Set down exactly the lines from the one containing "Task: Expand the" to the final line of the records below, with every picture omitted.

### Source records ###

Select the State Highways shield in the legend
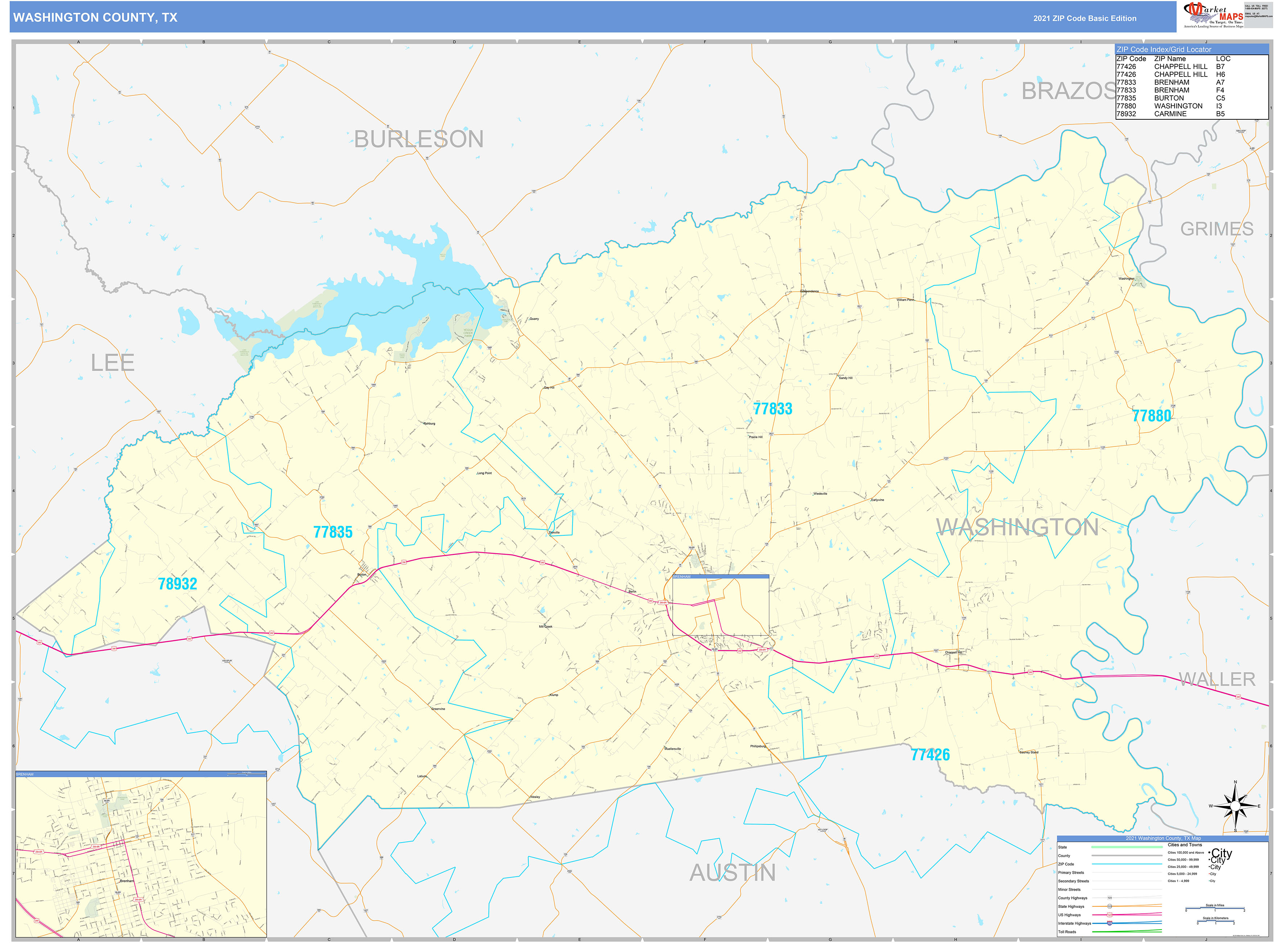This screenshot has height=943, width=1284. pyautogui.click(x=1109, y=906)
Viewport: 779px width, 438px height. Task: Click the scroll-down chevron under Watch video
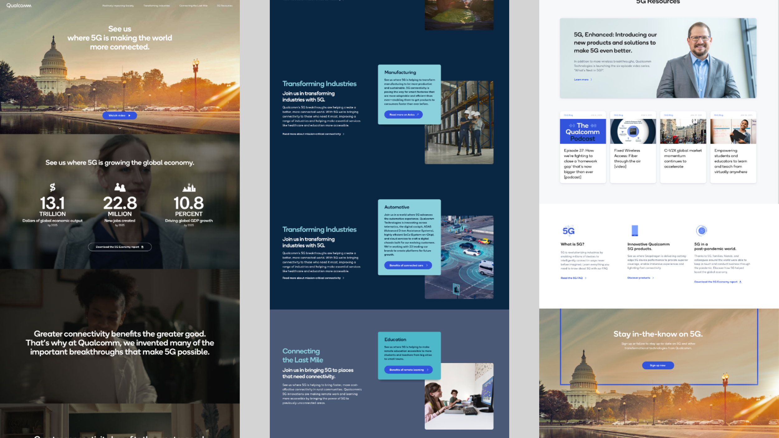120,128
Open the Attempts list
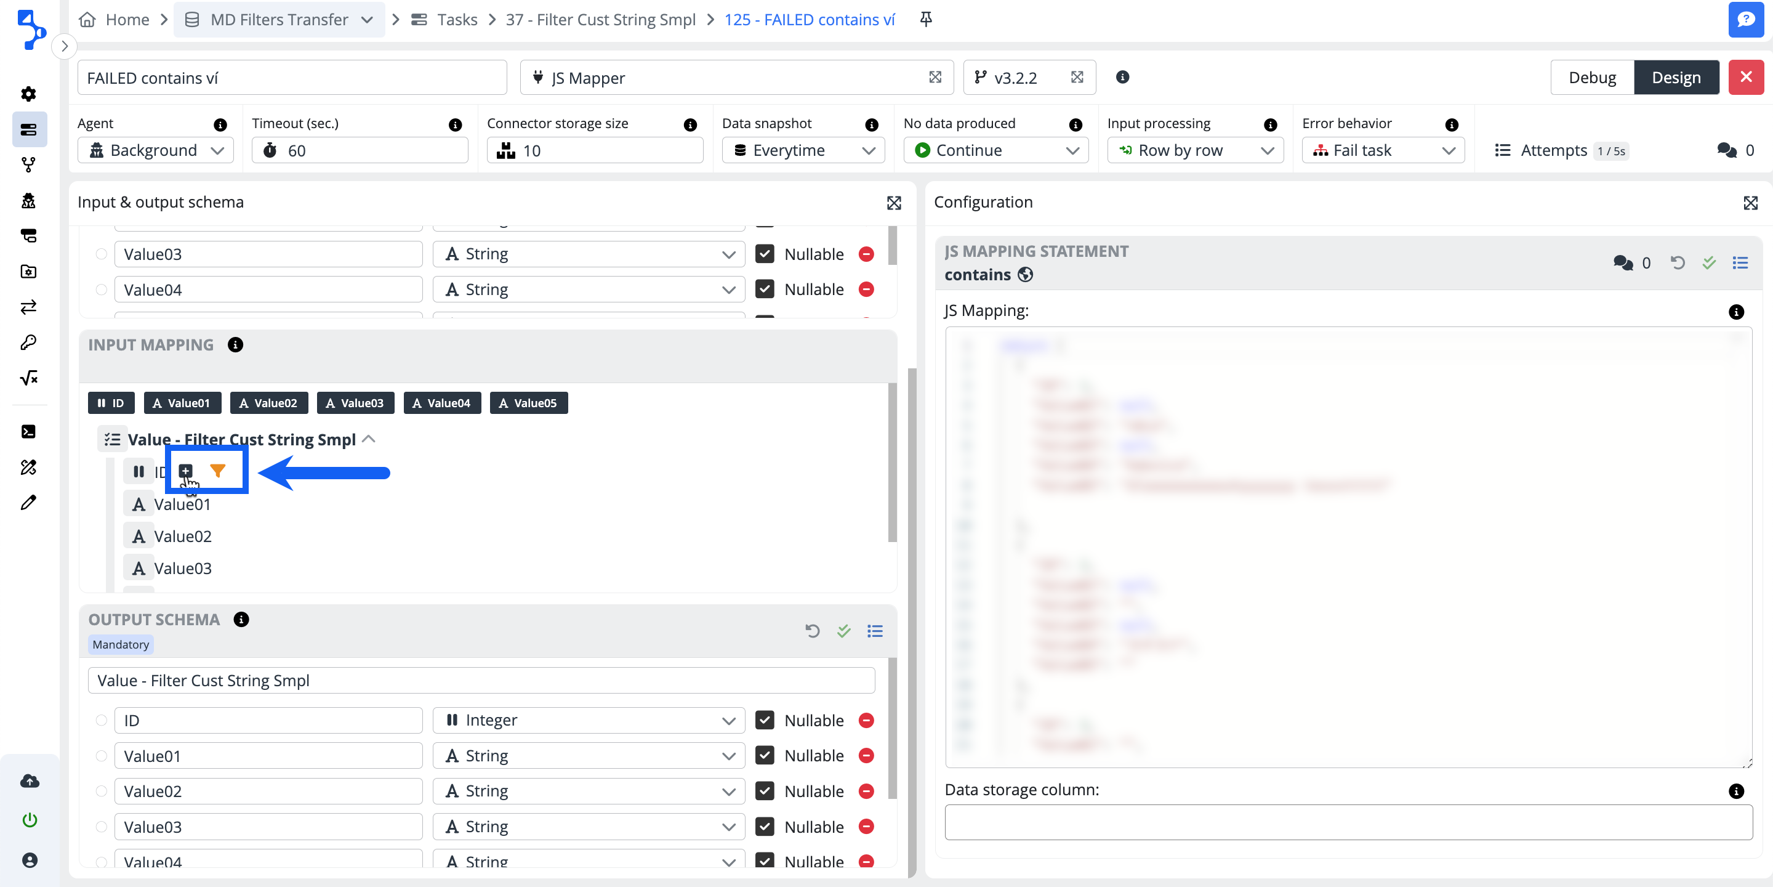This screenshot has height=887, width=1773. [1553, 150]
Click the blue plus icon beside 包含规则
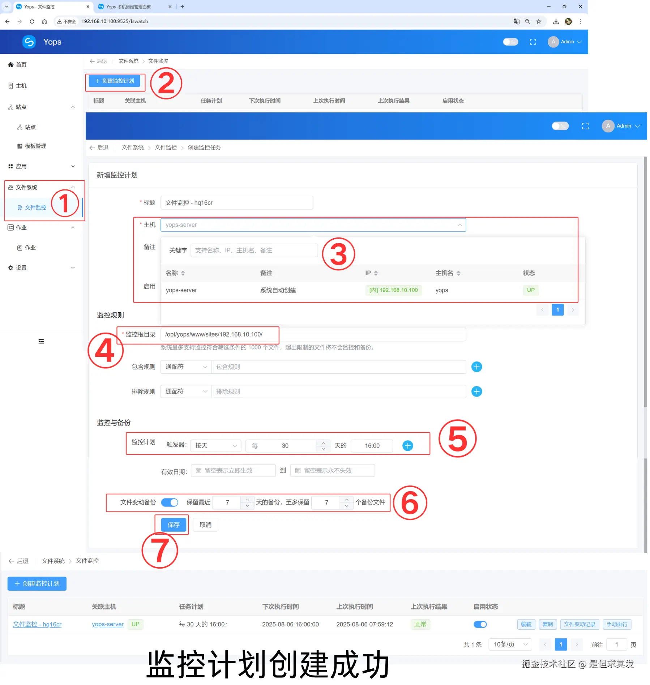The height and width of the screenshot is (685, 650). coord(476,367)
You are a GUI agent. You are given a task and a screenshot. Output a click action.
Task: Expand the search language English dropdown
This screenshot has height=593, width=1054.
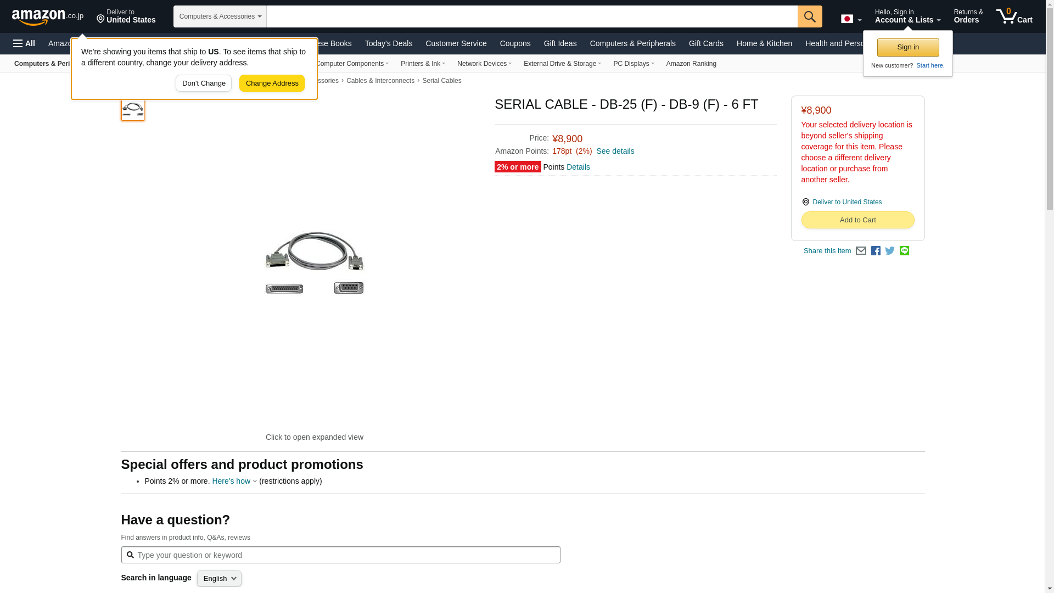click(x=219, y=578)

###

Reply —
Task: Expand the search language English dropdown
This screenshot has height=593, width=1054.
click(x=219, y=578)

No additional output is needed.